= The End (sculpture) =

Public artwork in Trafalgar Square, London

The End (stylised in all caps) is a sculpture by British artist Heather Phillipson, which was installed on the fourth plinth at Trafalgar Square, London, from 2020 to 2022. The sculpture depicted a gigantic dollop of melting whipped cream, topped with a cherry, with a fly and a functioning drone scaling its surface. The drone was fitted with a camera, which sent a live feed of the surrounding area to a dedicated website. Standing 9.4 m in height, the sculpture was the tallest installation to date as part of the Mayor of London's Fourth Plinth Programme, which features a rolling commission of public artworks.

== Background ==
Phillipson has said that The End was conceived in the wake of the 2016 United States presidential election, as well as the aftermath of the Brexit referendum in the United Kingdom. The work was also a response to the history of Trafalgar Square as a site for public celebration, mass protest, and surveillance. It was described by some as a "dystopian" work, with the melting cream symbolising society on the verge of collapse. Observer noted that the livestream from the camera drone meant that "the work of art [was] literally surveilling its audience", offering the possibility of engaging with the piece from anywhere in the world "by spying on unsuspecting passers-by in true dystopian fashion".

The unveiling of the sculpture was originally scheduled for 26 March 2020, but was postponed as the UK went into lockdown during the COVID-19 pandemic, on the day it was due to be installed. It was finally unveiled in what the i newspaper called a "quiet reveal" on 30 July 2020. Phillipson herself acknowledged that The End had taken on new meaning in the context of the global pandemic.

The sculpture was constructed from steel and polystyrene, with a sprayed hard coat of polyurethane, and weighed 9 tonnes. The cherry on top was described by Apollo magazine as "so glossy that it looks as though it's been coated in nail varnish". The End was the first fully accessible commission for the Fourth Plinth, with part of the plaque in Braille, a tactile image of the work, and an audio description available online. It was on display until 15 August 2022; as of January 2023, the sculpture remained in storage.

== Reception ==
Writing for The Guardian, Tim Jonze wrote that the sculpture had 'got him through 2021', noting the contrast between the sculpture and its surroundings, and that he had enjoyed "the sheer absurdity of its existence" as "just a big, sweet treat sitting cheerily among the greying war generals and their horses". Phillipson has said that "the impression of something being dumped from the stratosphere" was deliberate, and that she had wanted to explore "how it would land conceptually, but also, simply, visually – brazenly – among all that statuary".

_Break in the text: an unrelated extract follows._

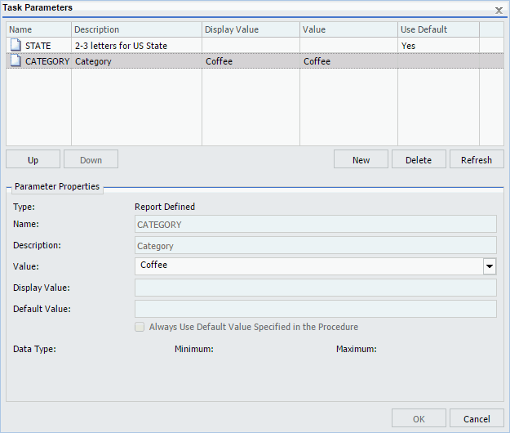Click the CATEGORY parameter document icon

pos(15,61)
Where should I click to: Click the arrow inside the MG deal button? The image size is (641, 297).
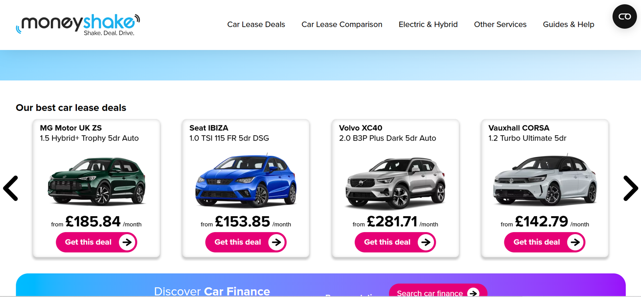127,242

Several observers emphasised the tension between the superficially "jolly" appearance of the giant confection and the darker undertones suggested by the drone and fly. Arts and culture journalist Arwa Haider wrote in Elephant magazine that "The End is a work that positively entices you before its details make you recoil: a luscious-looking giant dollop of cream with a cherry on top, with a monstrous fly astride its swirl, and an insect-like drone camera near its peak." New York Times culture reporter Alex Marshall characterised The End as an "ambiguous piece", and argued that the ambiguity was "central to the charm of Phillipson's works, whose bright, over-the-top exteriors often belie their dark, urgent messages".

Art critic Thomas Marks wrote in Apollo: The International Art Magazine that The End was "most striking" as "a monument to the scale of our overindulgence, to the cartoonish temptations of sugar and processed foods, and a memento mori of how they are expanding our waistlines." Commenting that the sculpture's portrayal of how "easy allure gives way to disgust" recalled Andy Warhol and other artists' treatments of fast food, Marks pointed out that The End was likely an allusion to Claes Oldenburg and Coosje van Bruggen's Dropped Cone (2001), a massive vanilla ice cream sculpture displayed on the roof of a shopping mall in Cologne, Germany.